What financial support is the Government providing?

In his spring statement in March 2022, the Chancellor announced three measures to help with the rise in energy and fuel costs:

  1. Fuel tax was reduced by five pence per litre with immediate effect
  2. The supply and installation of energy-saving materials – such as solar panels, heat pumps and roof insulation – has been given a temporary zero rate of VAT, reducing the cost of making homes more energy efficient for the next five years. That should be particularly helpful to landlords who need to make improvements to make sure their property meets the proposed minimum EPC rating of C for all newly-let properties by 2025
  3. The Household Support Fund that local councils can use at their discretion to help households struggling to pay utility bills and afford food, has been doubled, to £1 billion

And to help particularly those on lower incomes:

  • Although National Insurance contributions have gone up by 1.25 per cent, PAYE workers only start paying it once they’re earning more than the personal allowance of £12,570. That rise from the previous threshold of £9,568 means those earning a low wage could be around £300 a year better off
  • While it’s currently not expected to take effect until 2024, the Government has promised to cut basic rate income tax by one pence, which will mean a real rise in take-home pay

The property market is in good shape

Despite all the financial challenges of first the pandemic and now the spiralling cost of living, the property market, so far, has survived well.
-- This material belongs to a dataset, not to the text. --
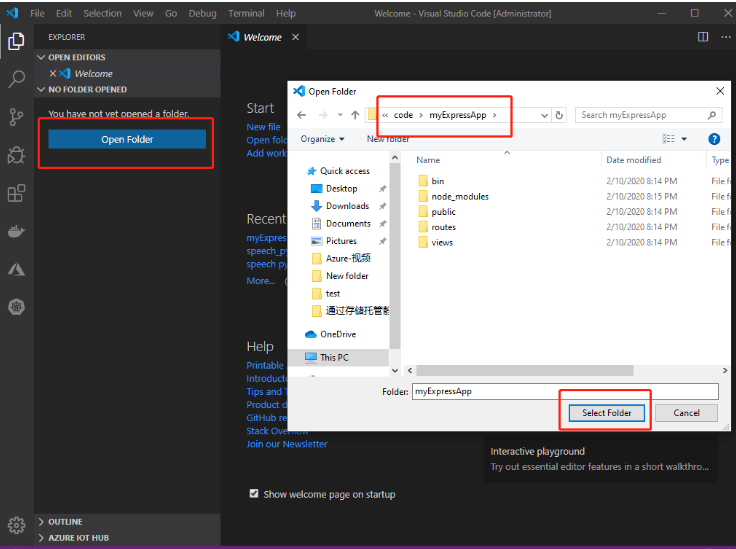The image size is (736, 549).
Task: Open the Search view in activity bar
Action: pyautogui.click(x=16, y=79)
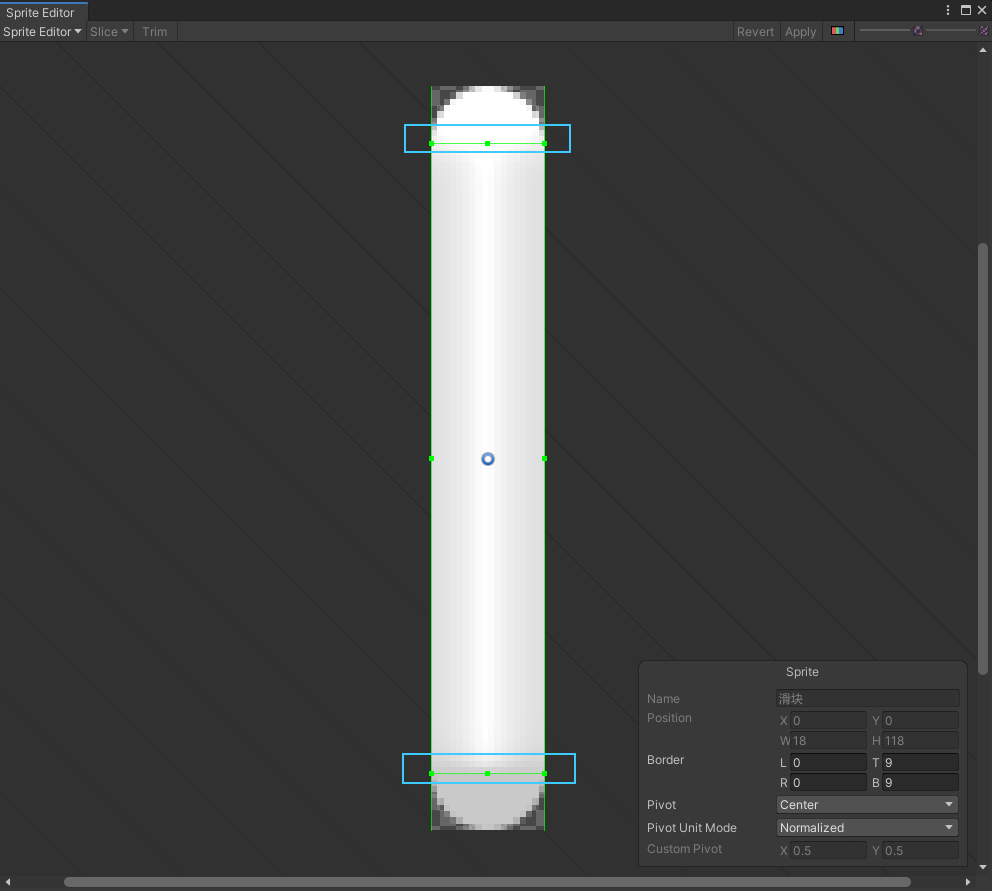Click the Border T field showing 9

click(917, 762)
According to the Land Registry, average property prices as of March 2022 were up 9.8 per cent year-on-year and 0.3 per cent higher than in February. And for the previous year – that’s the 12 months to March 2021 – the annual increase was also nine per cent. In real terms, the average house price has risen by £45,752 since the start of the pandemic – great news for landlords in terms of equity growth.

Rents have also been climbing. Zoopla’s Rental Index indicates that newly advertised average UK rents to the end of March 2022 were 11 per cent higher than last year.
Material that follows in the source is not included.